Should U.S. mammography facilities be meeting higher standards for image quality? And should requirements on breast density be added to the Mammography Quality Standards Act (MQSA)? These questions will be debated on September 15 in a meeting of the U.S. National Mammography Quality Assurance Advisory Committee.
Image quality and density notification are two of a number of issues that will be addressed by the committee at the public meeting held by the U.S. Food and Drug Administration (FDA). The committee's role is to advise the FDA on quality standards and access to screening as regulated by the MQSA.
Held in Gaithersburg, MD, the meeting will also include discussions of current trends in MQSA compliance, as well as the American College of Radiology's alternative standard Digital Mammography Quality Control Manual, which the FDA approved in March of this year.
Image improvement
The FDA is considering using the MQSA inspection program to improve mammography image quality, perhaps by sending images collected at inspection to accrediting bodies and by adding inspection questions related to image quality, according to materials prepared by presenter Dr. Helen Barr, director of the agency's Division of Mammography Quality Standards.
"October 27, 2016, begins the 25th year since the MQSA was signed into law by President George H. W. Bush," according to remarks prepared by Barr in advance. "Image quality has improved, but can it be improved even more?"
A new program, called Enhancing Quality Using the Inspection Program (EQUIP), would address image quality on a continuing basis. It would not require that images be reviewed during inspections, but rather that a facility's process for ensuring image quality be reviewed. It would also impose citations for inadequate or missing processes, according to Barr.
New EQUIP questions would be incorporated into the agency's field inspection support system software in October; the first inspections using the revised list would begin by the end of 2017. There would be no citations for inadequate image quality protocols for the first year, Barr said
"Our focus is on enhancing image quality, optimizing inspections by including image quality-assurance elements, and increasing attention paid to image quality standards," she concluded.
Density decisions
Regarding breast density, the FDA intends to propose amendments to MQSA regulations that would include the issue of breast density notification -- and these amendments would be published and open for public comment as usual, according to materials prepared for presenter Dr. David Lerner, medical officer at the FDA's Division of Mammography Quality Standards.

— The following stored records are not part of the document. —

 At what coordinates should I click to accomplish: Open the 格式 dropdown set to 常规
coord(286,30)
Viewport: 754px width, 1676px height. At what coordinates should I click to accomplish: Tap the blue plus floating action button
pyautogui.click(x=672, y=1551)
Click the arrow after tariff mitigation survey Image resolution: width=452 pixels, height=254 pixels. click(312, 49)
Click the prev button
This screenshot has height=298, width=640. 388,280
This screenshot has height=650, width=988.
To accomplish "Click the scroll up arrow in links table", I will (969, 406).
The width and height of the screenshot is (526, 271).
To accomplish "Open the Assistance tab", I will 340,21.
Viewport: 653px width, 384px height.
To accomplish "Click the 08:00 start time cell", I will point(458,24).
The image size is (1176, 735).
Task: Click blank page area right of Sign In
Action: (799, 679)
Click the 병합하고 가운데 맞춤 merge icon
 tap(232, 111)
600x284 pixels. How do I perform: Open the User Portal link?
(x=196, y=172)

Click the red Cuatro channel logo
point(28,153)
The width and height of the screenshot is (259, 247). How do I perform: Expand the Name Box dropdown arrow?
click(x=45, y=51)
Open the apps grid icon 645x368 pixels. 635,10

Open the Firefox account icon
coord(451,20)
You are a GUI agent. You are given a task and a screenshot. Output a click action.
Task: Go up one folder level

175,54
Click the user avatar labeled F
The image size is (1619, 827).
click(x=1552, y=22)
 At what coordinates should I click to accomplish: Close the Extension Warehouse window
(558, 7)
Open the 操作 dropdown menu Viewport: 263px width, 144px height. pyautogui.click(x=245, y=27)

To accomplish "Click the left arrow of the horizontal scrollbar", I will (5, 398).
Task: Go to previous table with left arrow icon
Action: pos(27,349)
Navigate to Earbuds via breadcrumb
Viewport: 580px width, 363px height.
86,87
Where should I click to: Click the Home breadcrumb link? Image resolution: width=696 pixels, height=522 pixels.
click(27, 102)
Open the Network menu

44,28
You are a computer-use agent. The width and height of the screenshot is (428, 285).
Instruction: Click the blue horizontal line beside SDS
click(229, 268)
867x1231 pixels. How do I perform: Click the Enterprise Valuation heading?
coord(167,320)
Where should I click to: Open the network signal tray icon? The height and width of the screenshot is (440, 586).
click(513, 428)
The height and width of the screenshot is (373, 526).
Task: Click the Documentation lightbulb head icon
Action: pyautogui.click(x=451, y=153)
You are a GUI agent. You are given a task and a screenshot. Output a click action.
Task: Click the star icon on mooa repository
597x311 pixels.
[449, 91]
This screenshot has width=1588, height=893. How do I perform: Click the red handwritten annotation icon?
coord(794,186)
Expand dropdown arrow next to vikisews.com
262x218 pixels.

"There's general consensus that patients are entitled to know their medical information and risk factors," he stated in prepared materials. "Density notification promotes informed and shared decision-making. However, any further decisions also depend on other individual risk factors."
In any case, the FDA is seeking input from the committee on how facilities, referring healthcare providers, and patients are responding in states that have density notification requirements, Lerner concluded.
It's crucial that the FDA act on the issue of breast density notification, according to Nancy Cappello, PhD, founder of Are You Dense Advocacy. Cappello last addressed the MQSA committee five years ago and is scheduled to present at the meeting.
"Since 2011, 200,000 women have died of breast cancer -- and some never missed a mammography appointment," she told AuntMinnie.com via email. "The FDA needs to issue regulations to ensure that women have the same information about the impact of dense breast tissue on missed, delayed, and advanced-stage breast cancer as their doctors do."